Supplied material section start

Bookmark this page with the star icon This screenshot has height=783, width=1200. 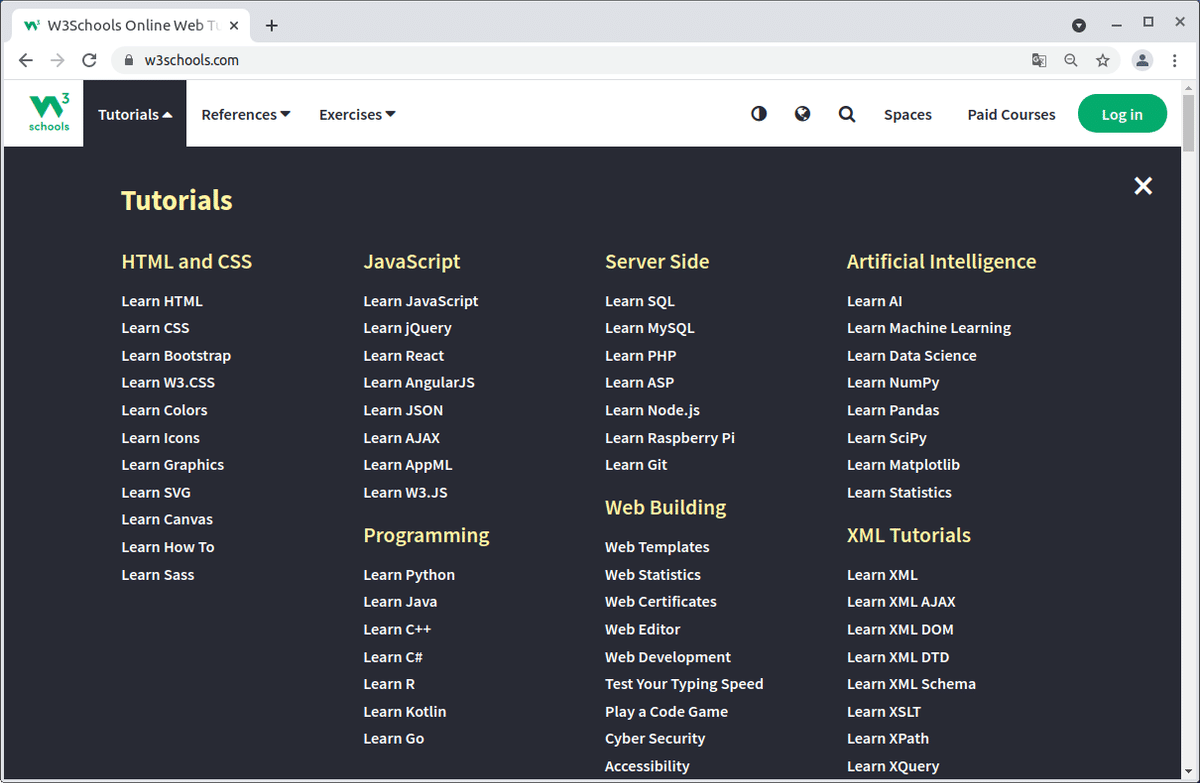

Supplied material section end
Supplied material section start

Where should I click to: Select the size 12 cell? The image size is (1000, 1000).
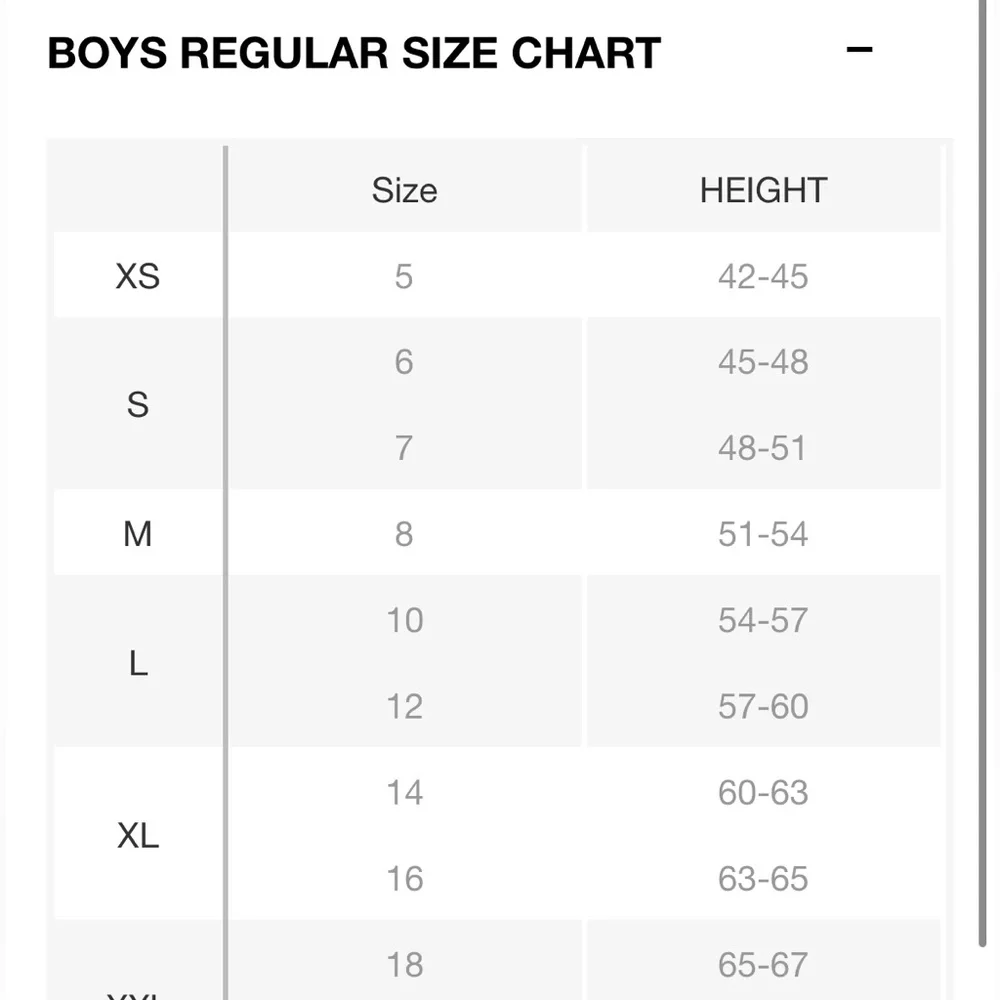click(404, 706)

Supplied material section end
Supplied material section start

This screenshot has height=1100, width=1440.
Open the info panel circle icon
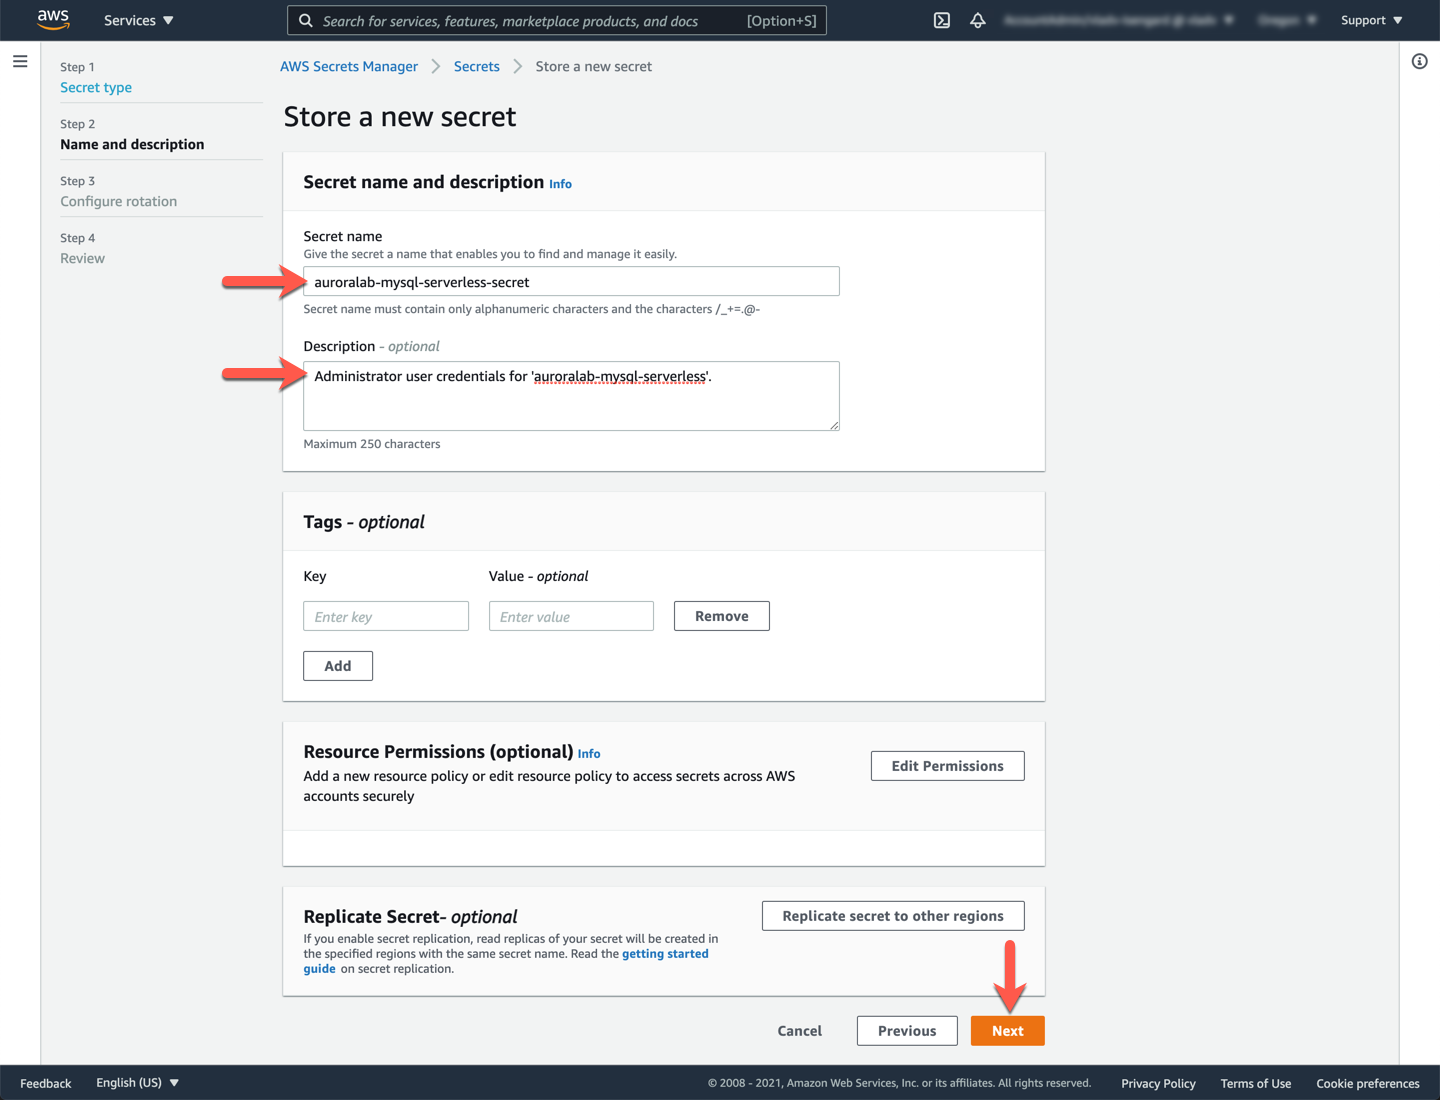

Supplied material section end

> Exercise prompt
Using the listing above, copy exactly the line that contains "This screenshot has height=1100, width=1440.", the line that contains "Open the info panel circle icon", and each line that falls between them.

> Final answer
This screenshot has height=1100, width=1440.
Open the info panel circle icon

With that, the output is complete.